PROVIDED MATERIAL →
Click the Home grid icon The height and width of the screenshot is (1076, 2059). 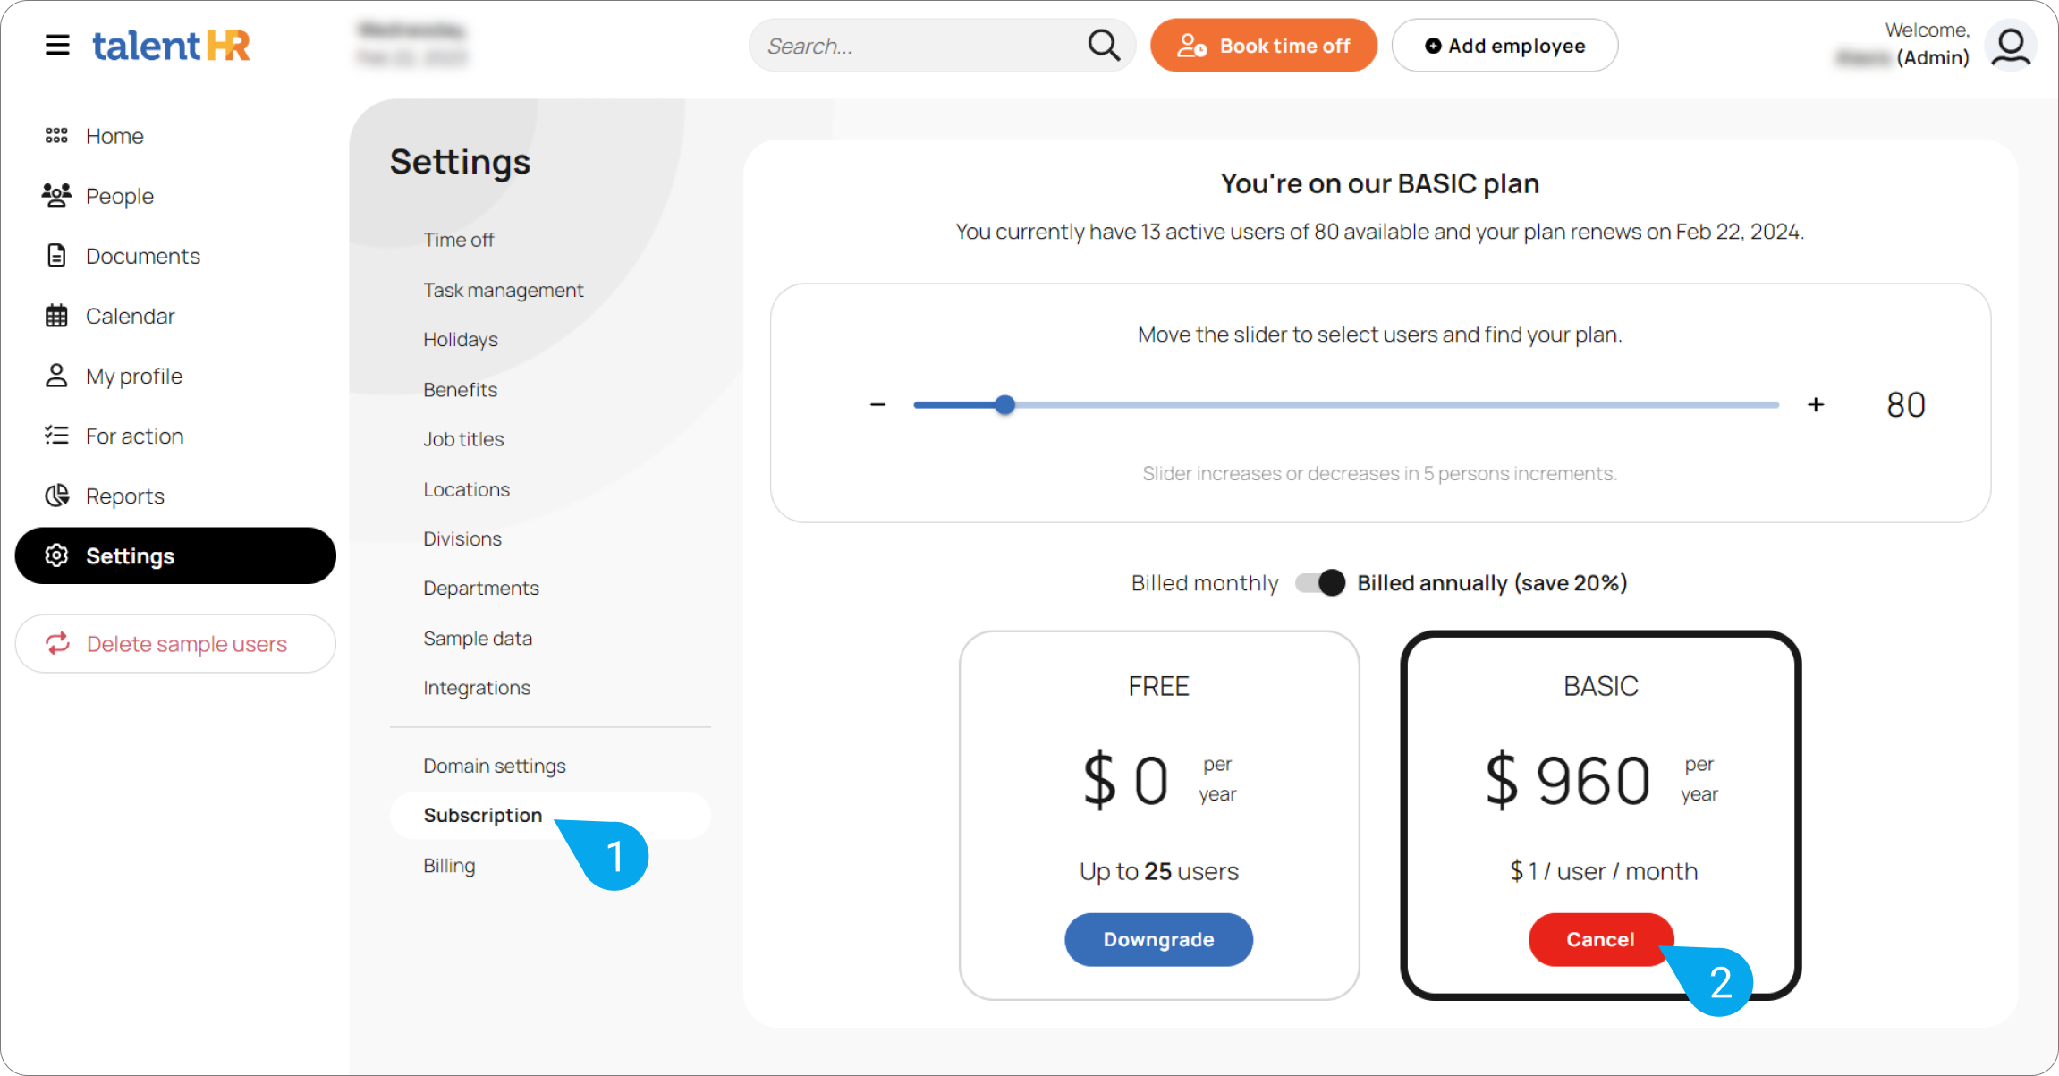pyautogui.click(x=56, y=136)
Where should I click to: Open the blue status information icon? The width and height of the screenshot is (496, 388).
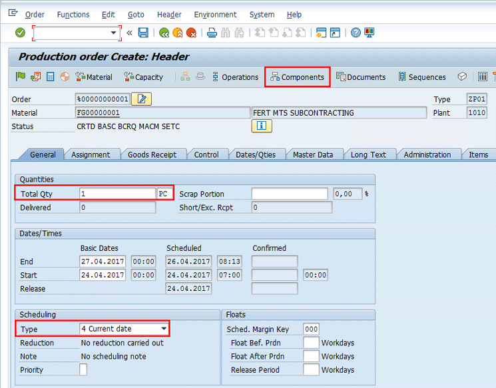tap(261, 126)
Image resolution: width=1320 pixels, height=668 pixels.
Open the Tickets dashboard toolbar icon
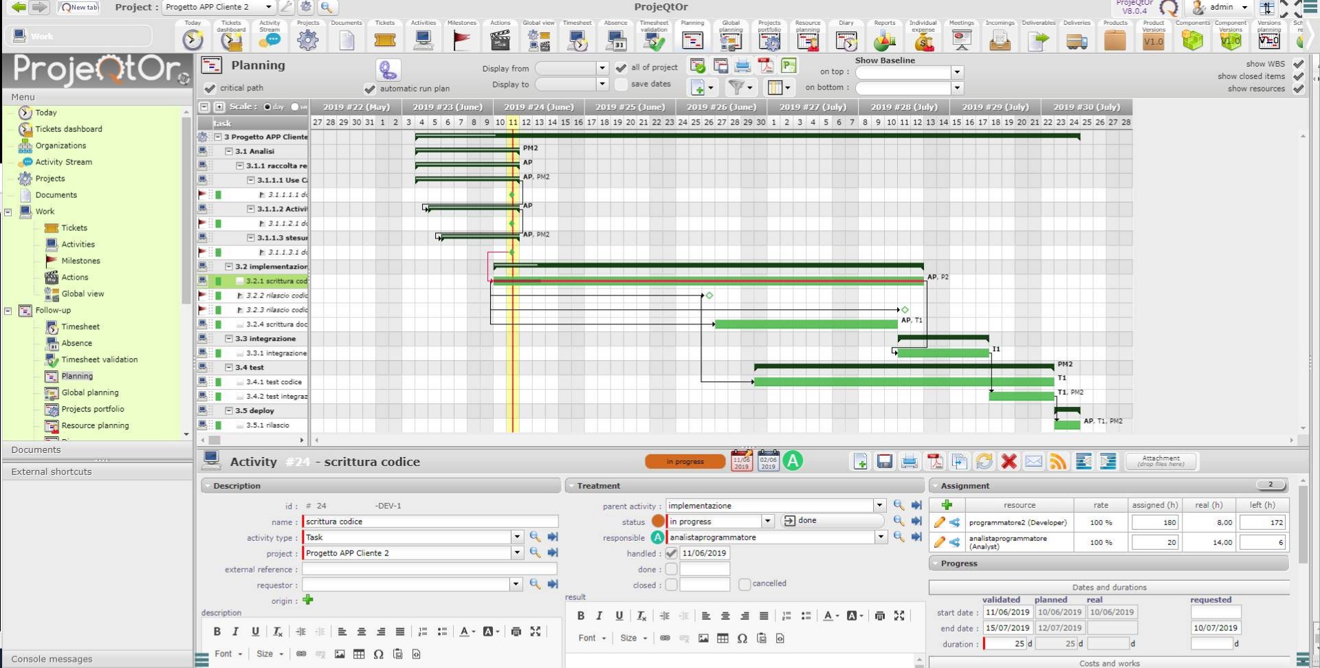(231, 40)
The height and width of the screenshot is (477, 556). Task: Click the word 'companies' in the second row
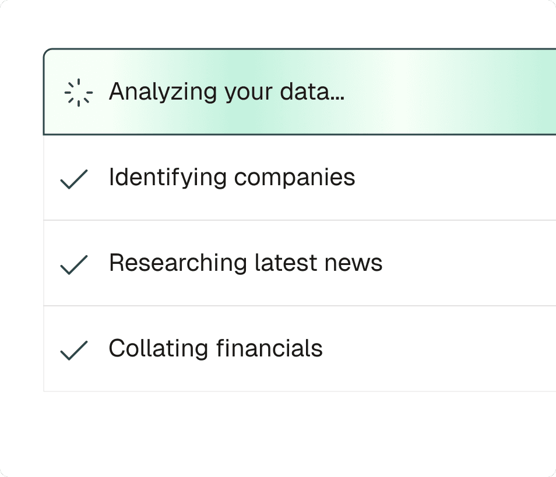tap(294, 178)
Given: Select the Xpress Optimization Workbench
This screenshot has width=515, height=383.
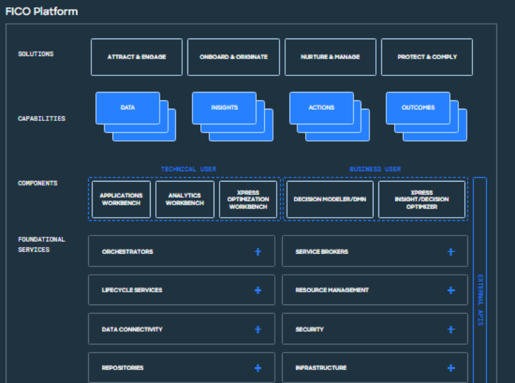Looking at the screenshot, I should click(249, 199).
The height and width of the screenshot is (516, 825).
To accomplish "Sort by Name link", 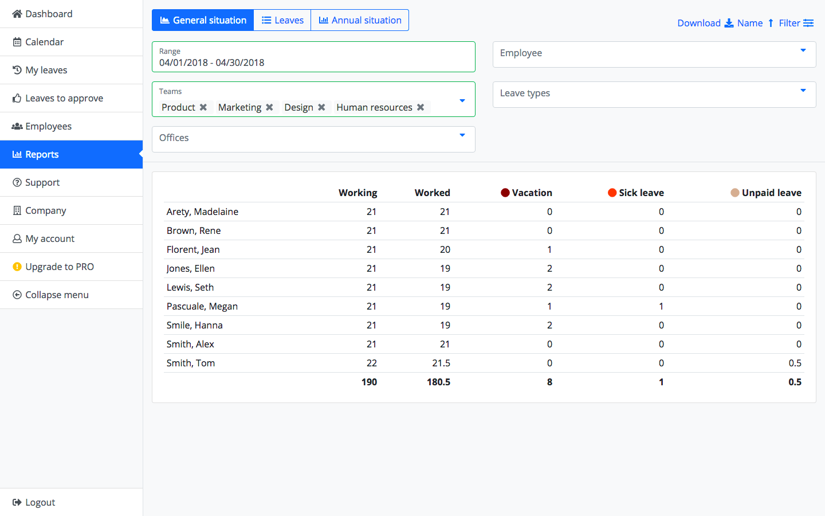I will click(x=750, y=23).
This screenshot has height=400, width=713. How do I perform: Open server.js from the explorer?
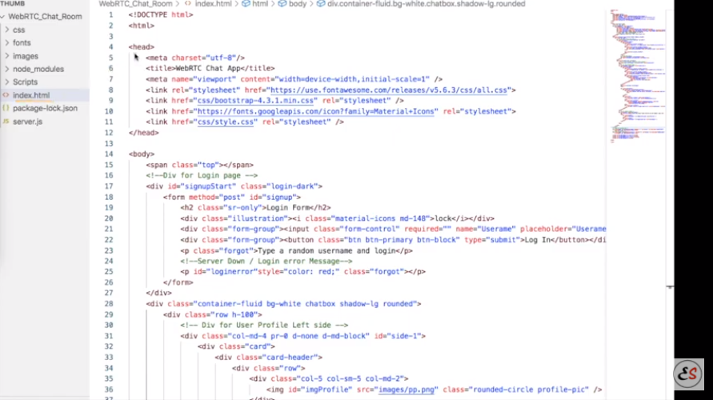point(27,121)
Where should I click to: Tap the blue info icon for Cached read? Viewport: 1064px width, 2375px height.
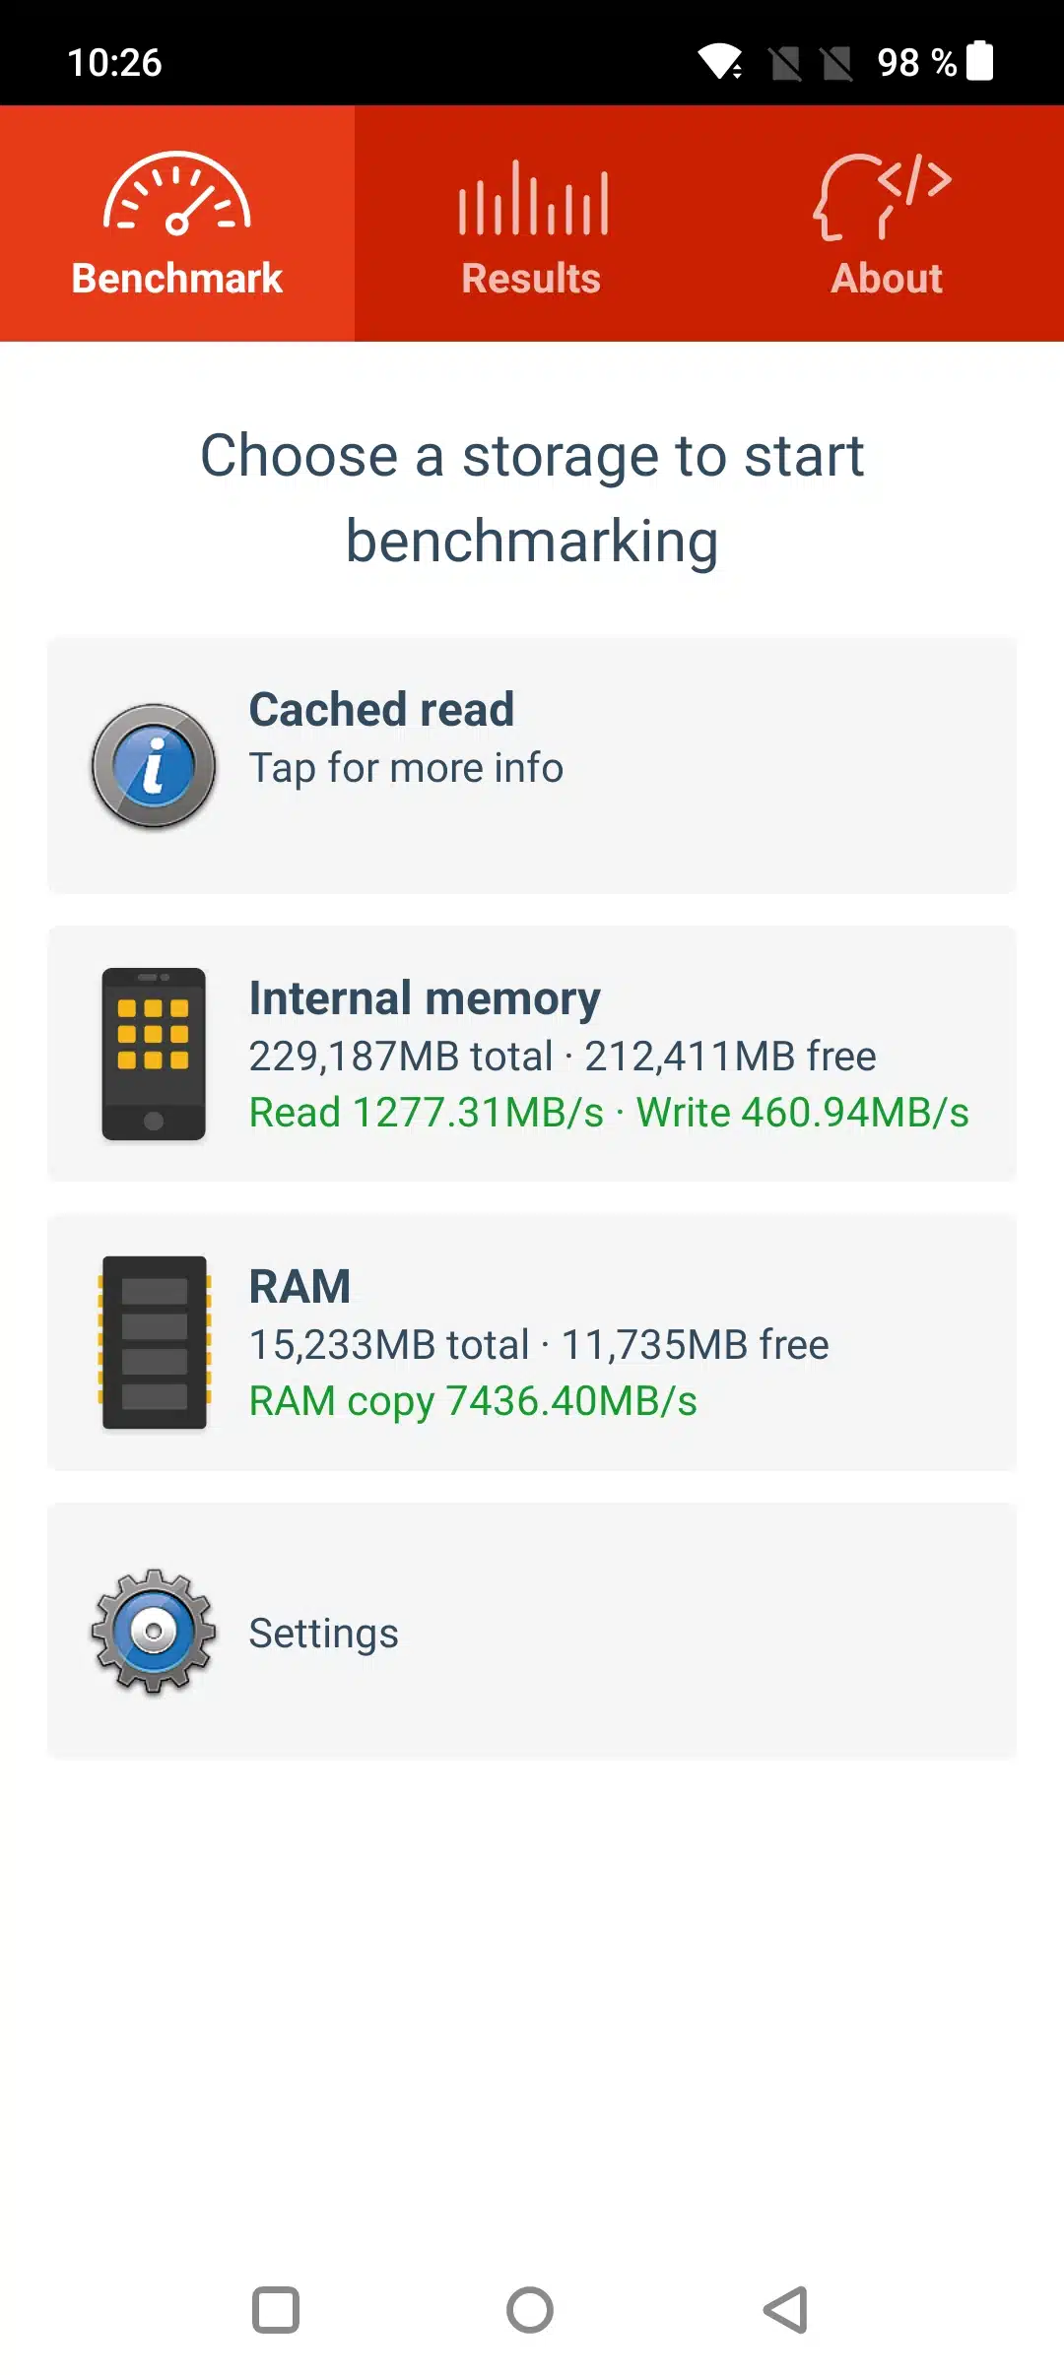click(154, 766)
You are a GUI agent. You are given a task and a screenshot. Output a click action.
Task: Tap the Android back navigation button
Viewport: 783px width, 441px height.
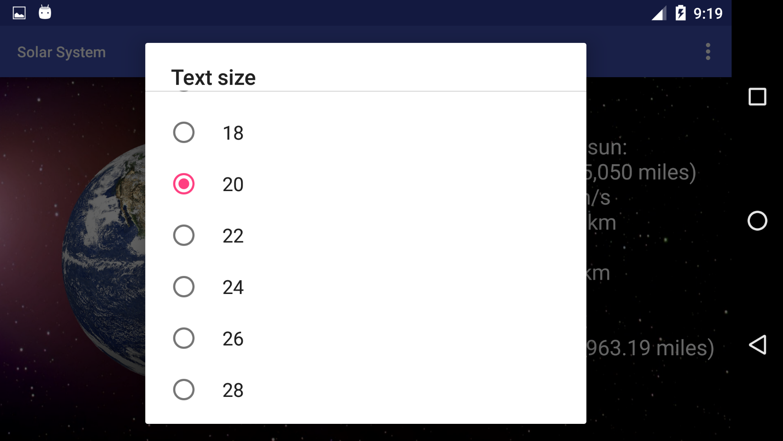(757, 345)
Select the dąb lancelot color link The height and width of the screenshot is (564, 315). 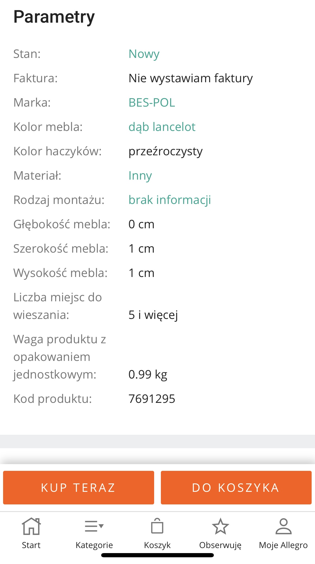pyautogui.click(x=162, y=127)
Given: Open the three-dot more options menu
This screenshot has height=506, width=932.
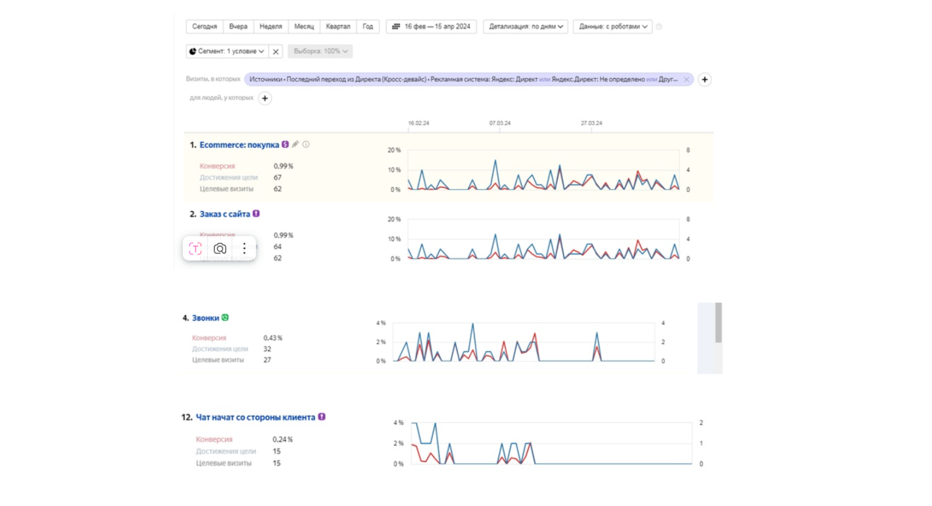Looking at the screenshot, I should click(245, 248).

YOUR OBJECTIVE →
Exactly the lines starting at the one above with "Open the Tickets dashboard toolbar icon" and ending at the one with "The height and width of the screenshot is (516, 825)." should be printed, and nothing else. Omit the pictures.

TASK RESPONSE →
Open the Tickets dashboard toolbar icon
(231, 40)
The height and width of the screenshot is (477, 556). Task: Click the word 'companies' in the second row
tap(294, 178)
Given: Select the Xpress Optimization Workbench
This screenshot has width=515, height=383.
Looking at the screenshot, I should click(249, 199).
The height and width of the screenshot is (516, 825).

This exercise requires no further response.